# [Your task]
Note each line in the data below that holds "sidebar", and copy it.

(Exercise materials Opens)

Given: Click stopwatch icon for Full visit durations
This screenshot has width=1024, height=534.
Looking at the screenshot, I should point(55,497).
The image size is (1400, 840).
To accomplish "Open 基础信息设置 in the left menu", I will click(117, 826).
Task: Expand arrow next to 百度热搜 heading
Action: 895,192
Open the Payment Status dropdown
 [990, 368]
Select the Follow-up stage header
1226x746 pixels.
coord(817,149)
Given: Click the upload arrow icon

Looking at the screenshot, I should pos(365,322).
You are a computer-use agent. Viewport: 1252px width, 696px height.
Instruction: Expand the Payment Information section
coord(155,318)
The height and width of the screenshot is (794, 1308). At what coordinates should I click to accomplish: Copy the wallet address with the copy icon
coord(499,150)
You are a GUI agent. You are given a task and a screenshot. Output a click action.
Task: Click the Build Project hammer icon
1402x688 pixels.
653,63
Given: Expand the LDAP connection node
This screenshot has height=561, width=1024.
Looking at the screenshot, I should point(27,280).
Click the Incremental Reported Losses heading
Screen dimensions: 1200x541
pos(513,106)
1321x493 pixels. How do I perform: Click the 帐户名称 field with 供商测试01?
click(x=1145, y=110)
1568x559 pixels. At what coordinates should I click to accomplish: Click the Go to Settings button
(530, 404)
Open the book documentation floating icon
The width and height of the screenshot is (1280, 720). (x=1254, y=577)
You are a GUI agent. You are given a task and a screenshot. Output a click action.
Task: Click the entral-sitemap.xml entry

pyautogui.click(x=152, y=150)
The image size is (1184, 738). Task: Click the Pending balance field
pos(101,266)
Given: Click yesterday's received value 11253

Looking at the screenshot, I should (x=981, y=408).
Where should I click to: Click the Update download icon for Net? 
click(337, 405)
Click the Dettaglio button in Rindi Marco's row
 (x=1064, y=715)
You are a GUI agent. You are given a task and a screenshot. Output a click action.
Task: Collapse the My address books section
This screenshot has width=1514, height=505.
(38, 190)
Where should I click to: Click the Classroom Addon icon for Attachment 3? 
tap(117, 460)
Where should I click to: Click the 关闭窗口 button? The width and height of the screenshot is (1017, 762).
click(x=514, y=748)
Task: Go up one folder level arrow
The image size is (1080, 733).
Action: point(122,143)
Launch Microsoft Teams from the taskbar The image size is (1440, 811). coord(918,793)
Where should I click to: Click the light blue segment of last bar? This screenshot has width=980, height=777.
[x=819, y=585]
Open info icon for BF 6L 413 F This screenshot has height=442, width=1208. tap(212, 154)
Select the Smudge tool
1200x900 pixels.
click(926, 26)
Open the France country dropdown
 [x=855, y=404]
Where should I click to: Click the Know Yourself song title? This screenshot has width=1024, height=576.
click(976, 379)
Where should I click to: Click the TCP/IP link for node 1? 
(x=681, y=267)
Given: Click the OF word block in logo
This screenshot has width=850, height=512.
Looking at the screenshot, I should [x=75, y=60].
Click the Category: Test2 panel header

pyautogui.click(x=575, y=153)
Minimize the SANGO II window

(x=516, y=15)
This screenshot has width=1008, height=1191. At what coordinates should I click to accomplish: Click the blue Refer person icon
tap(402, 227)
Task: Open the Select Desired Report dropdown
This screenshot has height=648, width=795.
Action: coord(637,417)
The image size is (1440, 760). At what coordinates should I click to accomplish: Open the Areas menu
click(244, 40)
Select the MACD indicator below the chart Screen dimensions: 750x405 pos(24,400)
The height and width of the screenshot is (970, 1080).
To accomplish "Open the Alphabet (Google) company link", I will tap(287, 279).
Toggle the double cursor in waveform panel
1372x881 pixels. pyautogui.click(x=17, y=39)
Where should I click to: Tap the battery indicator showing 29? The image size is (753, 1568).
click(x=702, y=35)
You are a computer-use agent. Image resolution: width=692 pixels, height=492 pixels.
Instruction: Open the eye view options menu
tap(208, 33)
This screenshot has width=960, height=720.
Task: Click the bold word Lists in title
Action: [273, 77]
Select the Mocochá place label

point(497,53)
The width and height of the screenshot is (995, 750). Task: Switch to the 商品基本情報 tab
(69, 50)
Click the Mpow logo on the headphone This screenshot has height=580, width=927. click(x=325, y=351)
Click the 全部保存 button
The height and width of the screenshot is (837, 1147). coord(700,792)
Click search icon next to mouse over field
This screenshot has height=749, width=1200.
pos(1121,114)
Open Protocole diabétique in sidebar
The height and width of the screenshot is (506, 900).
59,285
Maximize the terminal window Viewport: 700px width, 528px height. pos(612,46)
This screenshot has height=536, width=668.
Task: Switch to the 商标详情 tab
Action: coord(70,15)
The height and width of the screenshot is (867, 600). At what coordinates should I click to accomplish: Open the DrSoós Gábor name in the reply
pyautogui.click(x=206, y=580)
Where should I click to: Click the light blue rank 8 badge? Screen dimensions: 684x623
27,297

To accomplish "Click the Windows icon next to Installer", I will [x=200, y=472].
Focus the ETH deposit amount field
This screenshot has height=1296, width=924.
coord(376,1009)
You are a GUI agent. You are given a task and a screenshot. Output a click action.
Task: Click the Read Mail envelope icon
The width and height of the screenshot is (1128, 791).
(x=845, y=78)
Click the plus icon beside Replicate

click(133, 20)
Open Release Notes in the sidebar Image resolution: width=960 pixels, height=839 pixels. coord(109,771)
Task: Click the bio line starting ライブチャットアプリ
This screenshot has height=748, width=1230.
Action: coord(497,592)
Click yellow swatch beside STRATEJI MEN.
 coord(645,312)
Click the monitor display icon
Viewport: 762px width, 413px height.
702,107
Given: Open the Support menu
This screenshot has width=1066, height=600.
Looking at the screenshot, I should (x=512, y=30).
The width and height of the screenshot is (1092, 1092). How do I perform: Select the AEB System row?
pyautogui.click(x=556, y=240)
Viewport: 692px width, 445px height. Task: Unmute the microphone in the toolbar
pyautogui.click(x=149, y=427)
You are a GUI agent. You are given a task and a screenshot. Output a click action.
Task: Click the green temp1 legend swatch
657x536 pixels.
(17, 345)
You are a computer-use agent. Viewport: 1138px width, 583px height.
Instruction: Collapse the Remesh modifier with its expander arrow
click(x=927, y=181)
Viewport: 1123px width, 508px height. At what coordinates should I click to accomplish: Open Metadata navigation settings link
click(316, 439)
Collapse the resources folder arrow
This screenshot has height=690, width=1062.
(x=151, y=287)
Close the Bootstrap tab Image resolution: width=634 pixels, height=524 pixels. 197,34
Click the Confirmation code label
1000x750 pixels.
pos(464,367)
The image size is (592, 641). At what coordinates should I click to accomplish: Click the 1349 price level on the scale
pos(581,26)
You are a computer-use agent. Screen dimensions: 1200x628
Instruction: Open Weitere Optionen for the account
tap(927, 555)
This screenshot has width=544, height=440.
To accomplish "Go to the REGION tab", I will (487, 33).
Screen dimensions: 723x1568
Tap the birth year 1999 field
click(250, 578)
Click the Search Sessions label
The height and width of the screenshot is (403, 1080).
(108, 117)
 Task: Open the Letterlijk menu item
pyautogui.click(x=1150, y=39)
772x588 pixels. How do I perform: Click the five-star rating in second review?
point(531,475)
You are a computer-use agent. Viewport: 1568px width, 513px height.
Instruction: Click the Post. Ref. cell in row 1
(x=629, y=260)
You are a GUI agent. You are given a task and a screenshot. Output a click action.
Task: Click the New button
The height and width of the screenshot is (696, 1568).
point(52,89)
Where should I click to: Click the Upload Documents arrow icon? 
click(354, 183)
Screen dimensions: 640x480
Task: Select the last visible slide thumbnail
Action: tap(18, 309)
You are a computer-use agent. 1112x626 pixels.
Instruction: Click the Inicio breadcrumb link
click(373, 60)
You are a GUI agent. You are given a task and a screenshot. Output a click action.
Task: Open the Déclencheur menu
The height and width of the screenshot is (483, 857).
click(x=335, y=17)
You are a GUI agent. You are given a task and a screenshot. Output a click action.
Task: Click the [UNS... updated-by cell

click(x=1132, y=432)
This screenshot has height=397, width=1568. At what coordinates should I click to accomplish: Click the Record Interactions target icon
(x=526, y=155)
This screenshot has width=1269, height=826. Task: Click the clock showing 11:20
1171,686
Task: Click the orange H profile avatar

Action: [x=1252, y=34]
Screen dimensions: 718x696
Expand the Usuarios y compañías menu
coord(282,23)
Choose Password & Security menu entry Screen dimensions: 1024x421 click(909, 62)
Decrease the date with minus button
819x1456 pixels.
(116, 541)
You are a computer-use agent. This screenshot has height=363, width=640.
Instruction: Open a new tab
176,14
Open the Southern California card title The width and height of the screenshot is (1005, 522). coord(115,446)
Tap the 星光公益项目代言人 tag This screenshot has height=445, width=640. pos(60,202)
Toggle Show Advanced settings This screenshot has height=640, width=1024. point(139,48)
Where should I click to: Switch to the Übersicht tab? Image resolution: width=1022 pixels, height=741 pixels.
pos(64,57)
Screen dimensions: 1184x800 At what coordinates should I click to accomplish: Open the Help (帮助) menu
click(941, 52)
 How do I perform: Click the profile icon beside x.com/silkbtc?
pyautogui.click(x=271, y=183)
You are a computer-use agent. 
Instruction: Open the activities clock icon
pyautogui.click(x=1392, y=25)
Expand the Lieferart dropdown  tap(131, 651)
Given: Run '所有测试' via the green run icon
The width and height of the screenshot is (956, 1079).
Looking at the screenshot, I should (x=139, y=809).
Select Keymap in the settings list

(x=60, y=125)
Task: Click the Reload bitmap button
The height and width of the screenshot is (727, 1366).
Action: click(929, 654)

(Exercise materials Closes)

# [Response for this exercise]
Open Protocole diabétique in sidebar
Open Release Notes in the sidebar Image resolution: width=960 pixels, height=839 pixels. coord(109,771)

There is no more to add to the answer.